The read/write interface is presented using the client example of "Connection Mode Service" with modifications. The clients are identical until the data transfer phase. Then the client uses the read/write interface and cat to process incoming data. cat is run without change over the transport connection. Only the differences between this client and that of the client in Example 3-3 are shown in Example 3-8.
The client invokes the read/write interface by pushing tirdwr onto the stream associated with the transport endpoint. See I_PUSH in streamio(7I). tirdwr converts XTI/TLI above the transport provider into a pure read/write interface. With the module in place, the client calls close() and dup() to establish the transport endpoint as its standard input file, and uses /usr/bin/cat to process the input.

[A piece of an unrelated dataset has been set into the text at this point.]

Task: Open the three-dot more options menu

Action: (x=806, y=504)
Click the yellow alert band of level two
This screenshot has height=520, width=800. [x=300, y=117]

By pushing tirdwr onto the transport provider, XTI/TLI is changed. The semantics of read() and write() must be used, and message boundaries are not preserved. tirdwr can be popped from the transport provider to restore XTI/TLI semantics (see I_POP in streamio(7I).
The tirdwr module can only be pushed onto a stream when the transport endpoint is in the data transfer phase. After the module is pushed, the user can not call any XTI/TLI routines. If a XTI/TLI routine is invoked, tirdwr generates a fatal protocol error, EPROTO, on the stream, rendering it unusable. If you then pop the tirdwr module off the stream, the transport connection is aborted. See I_POP in streamio(7I).
Send data over the transport connection with write(). tirdwr passes data through to the transport provider. If you send a zero-length data packet, which the mechanism allows, tirdwr discards the message. If the transport connection is aborted (for example, because the remote user aborts the connection using t_snddis()), a hang-up condition is generated on the stream, further write() calls fail, and errno is set to ENXIO. You can still retrieve any available data after a hang-up.
Receive data that arrives at the transport connection with read(). tirdwr which passes data from the transport provider. Any other event or request passed to the user from the provider is processed by tirdwr as follows:
read() cannot identify expedited data to the user. If an expedited data request is received, tirdwr generates a fatal protocol error, EPROTO, on the stream. The error causes further system calls to fail. Do not use read() to receive expedited data.
tirdwr discards an abortive disconnect request and generates a hang-up condition on the stream. Subsequent read() calls retrieve any remaining data, then return zero for all further calls (indicating end of file).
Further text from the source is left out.